In my last post, "Root Certificate Authority research", I had attempted to identify the certificate chains of the top 1 million sites, as identified by Alexa. My data collection method was flawed, so this time around, I hope to fix that.
Collecting data
Previously, I had taken the Alexa Top 1M list, prefixed "www" to all the domains, and tried to contact the servers on port 443. That yielded 347521 ssl capable sites. Using that, I then ran it through this script:
#!/bin/sh
# Filename: ./get_cert_chains.sh
# Run as:
#cat ssl_sites | xargs -P10 -I {} ./get_cert_chains.sh {} 2>cert_chains/$1 > /dev/null
# (I have 8 cores, but some sites stall out, so I parallelized to 10)
echo $1
echo "HEAD / HTTP/1.0
Host: $1:443
EOT
" \
| timeout 5 openssl s_client -tls1 -CApath firefox_ca_certs -quiet -showcerts -connect $1:443 -servername $1 2>cert_chains2/$1 > /dev/null
This is CPU intensive, and overnight it cranked through all the sites. Example output for www.bankofamerica.com is:
depth=3 /C=US/O=VeriSign, Inc./OU=Class 3 Public Primary Certification Authority
verify return:1
depth=2 /C=US/O=VeriSign, Inc./OU=VeriSign Trust Network/OU=(c) 2006 VeriSign, Inc. - For authorized use only/CN=VeriSign Class 3 Public Primary Certification Authority - G5
verify return:1
depth=1 /C=US/O=VeriSign, Inc./OU=VeriSign Trust Network/OU=Terms of use at https://www.verisign.com/rpa (c)06/CN=VeriSign Class 3 Extended Validation SSL CA
verify return:1
depth=0 /1.3.6.1.4.1.311.60.2.1.3=US/1.3.6.1.4.1.311.60.2.1.2=Delaware/2.5.4.15=Private Organization/serialNumber=2927442/C=US/postalCode=60603/ST=Illinois/L=Chicago/streetAddress=135 S La Salle St/O=Bank of America Corporation/OU=Network Infrastructure
verify return:1
read:errno=0
Files are available at cert_chains.tar.gz (22MB)

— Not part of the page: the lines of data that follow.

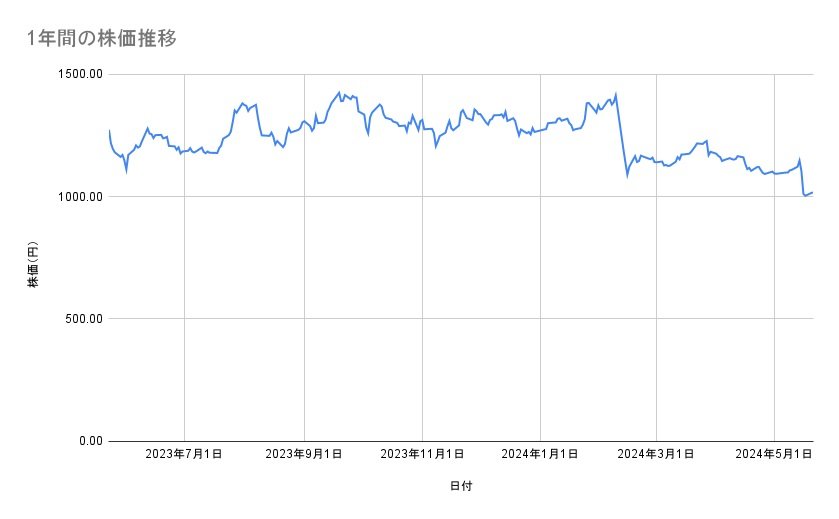Click the 2024年3月1日 date label
The image size is (839, 519).
click(656, 455)
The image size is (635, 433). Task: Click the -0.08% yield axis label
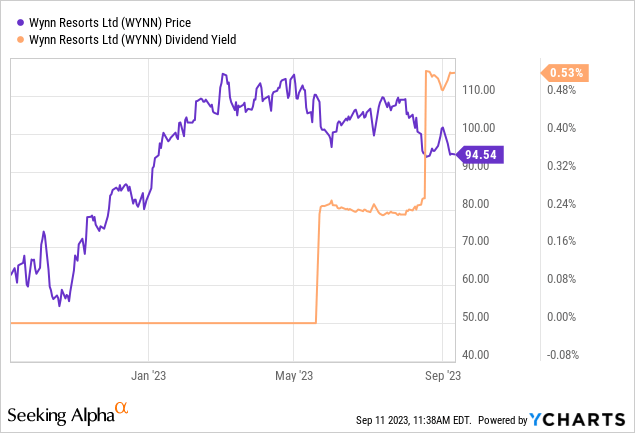(565, 355)
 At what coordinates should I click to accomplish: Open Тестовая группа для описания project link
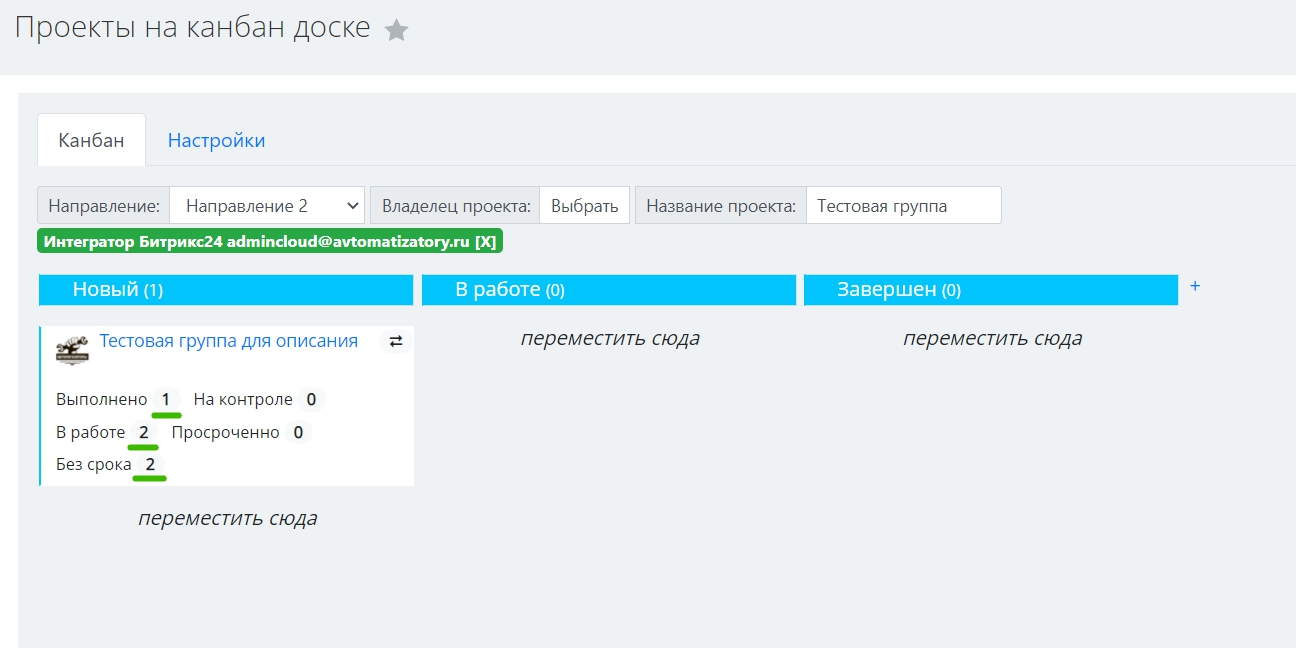coord(228,341)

I grepped for all files that do not contain the string "verify error" to discover only 245132 sites had SSL which could be verified. Download at verified_ssl (4MB).
Looking for sites signed by TURKTRUST
I then grepped through these files for the Turktrust cert (just grepped for "RKTRUST"), and this time came up with only 31 sites! This list is available at http://pastebin.com/ZV2gQy22
This list is smaller than the previous 50 I had found, because it turns out that some of the sites I found last time do not have verifiable certs (such as https://www.mydnn.ir).
All of these sites had the following certificate chain after the leaf node:
depth=2 /CN=T\xC3\x9CRKTRUST Elektronik Sertifika Hizmet Sa\xC4\x9Flay\xC4\xB1c\xC4\xB1s\xC4\xB1/C=TR/L=Ankara/O=T\xC3\x9CRKTRUST Bilgi \xC4\xB0leti\xC5\x9Fim ve Bili\xC5\x9Fim G\xC3\xBCvenli\xC4\x9Fi Hizmetleri A.\xC5\x9E. (c) Kas\xC4\xB1m 2005
depth=1 /CN=T\xC3\x9CRKTRUST Elektronik Sunucu Sertifikas\xC4\xB1 Hizmetleri/C=TR/O=T\xC3\x9CRKTRUST Bilgi \xC4\xB0leti\xC5\x9Fim ve Bili\xC5\x9Fim G\xC3\xBCvenli\xC4\x9Fi Hizmetleri A.\xC5\x9E. (c) Kas\xC4\xB1m 2005
Finding all CAs in use by the homepages of the top 1M sites
It is important to note that both of those certs can technically sign certificates pretending to be any site. Root CAs and Intermediate CAs have the same power. The only difference is a root CA is stored in the browsers, whereas the Intermediate CAs need to be signed by a root CA, or in a chain of Intermediate CAs that ultimately gets to the root.
I searched through my data for all of the CA's, and posted it at: http://pastebin.com/btSeU9Cd. The counts are the number of times that CA appeared in my data, which unfortunately is going to be slightly higher in some cases than is correct (ex. for TURKTRUST the count is 32 instead of 31 because for some reason www.gununtatili.com shows the same cert chain twice in my data).
How did Google discover Turktrust's misuse?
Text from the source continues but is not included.